DAILY FILM DOSE: A Daily Film Appreciation and Review Blog: Trainspotting

Tuesday 6 December 2011

Trainspotting

Trainspotting (1995) dir. Danny Boyle
Starring: Ewan McGregor, Ewen Bremner, Robert Carlyle, Jonny Lee Miller, Kevin McKidd

***½

By Alan Bacchus

Watching Trainspotting for the first time in the mid-‘90s on a big screen in the theatre was a great blood-pumping cinematic experience. Irvine Welsh’s incredibly frank episodic tale of 1980s heroin culture in Glasgow, Scotland under the ultra-hip flashy direction of Danny Boyle became an instant pop-culture sensation. At least it did for my generation. As a 20-year-old university student this film, as intended by the filmmakers, hit me squarely on the head. It didn’t take long before the walls of my student house were adorned with posters from the movie. The same goes for the soundtrack, which summarized 20 years of Brit-pop drug music in one perfectly curated CD.

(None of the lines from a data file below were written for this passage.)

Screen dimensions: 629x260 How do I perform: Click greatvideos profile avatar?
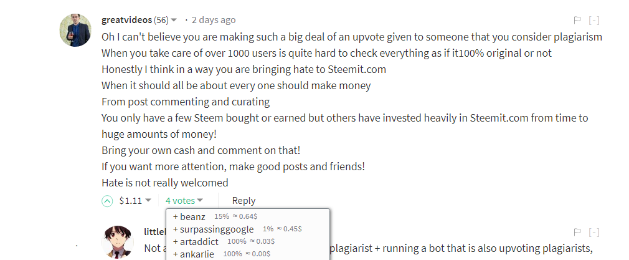click(x=75, y=30)
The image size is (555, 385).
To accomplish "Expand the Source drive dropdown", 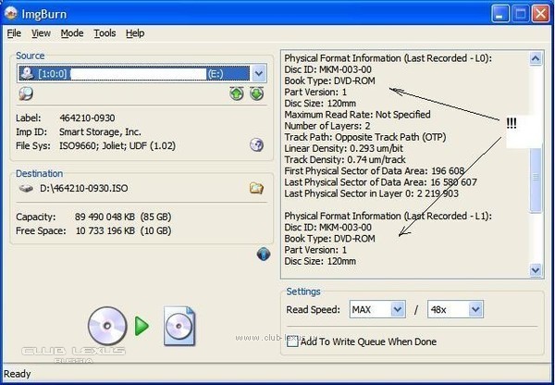I will [x=258, y=73].
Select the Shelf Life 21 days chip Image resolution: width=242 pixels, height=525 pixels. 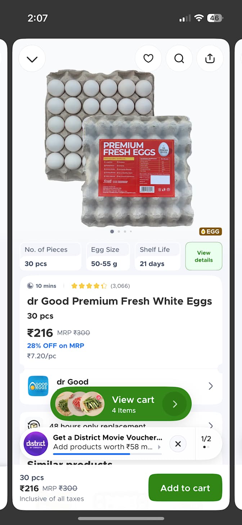click(158, 256)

Years later, the iconography of the film, the genuine warmth of the characters and the authentic underground British flavour feels just as it did 16 years ago. That said, the stylish flourishes show their age as victims of the cinematic hip Pulp Fiction-influenced era of pop culture self-awareness. This film might have been eaten alive in this day and age, but thankfully it was made in the 1990s when it felt fresh, original and innovative.

Boyle and his team – the same group of lads who made the wonderful Shallow Grave a couple years before (writer John Hodge, producer Andrew MacDonald and star Ewan McGregor) – execute Welsh’s novel as a series of impeccably crafted set pieces or vignettes fused together by McGregor’s verbose, proselytizing voiceover. Opening with a raucous street chase from the middle of the film signals a fetish of Boyle’s we’ll see in his later films (see the opening running chases in Slumdog Millionaire and 127 Hours). Then Boyle introduces us to his lead characters in Sam Peckinpah-fashion with cool freeze frames set to Iggy Pop’s Lust For Life.

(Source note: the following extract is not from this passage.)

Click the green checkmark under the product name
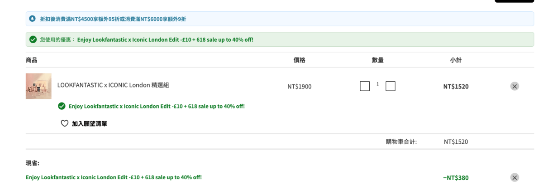Screen dimensions: 543x191 click(62, 106)
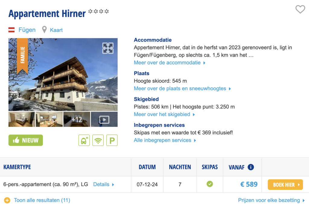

As usual, Boyle’s camera rockets around the characters, which is fuel for a remarkably fast-paced 96 minutes that rarely slow down. The scant story centres on Renton (McGregor), a respectable heroin junkie who, instead of choosing the life journey expected of him, chooses heroin, a drug which he freely admits is like an orgasm times a thousand (“and you’re still nowhere near it”). Key to Renton’s journey are the positive and negative effects of his ‘so-called’ friends: Spud (Bremner), a ne’er-do-well who is just too naïve to make any hard decisions of his own; Sick Boy (Miller), the suave best friend and Sean Connery fan who seems to be in control of his addiction; Tommy (McKidd), the honest one of the bunch who doesn’t do the skag; and Begbie (Carlyle), an alcoholic Scottish hooligan exemplified. As Renton goes through the cycle of addiction and recovery, it becomes clear that his friends are the biggest hurdle to clean living. But the bonds are difficult to break without severing ties completely with his former life.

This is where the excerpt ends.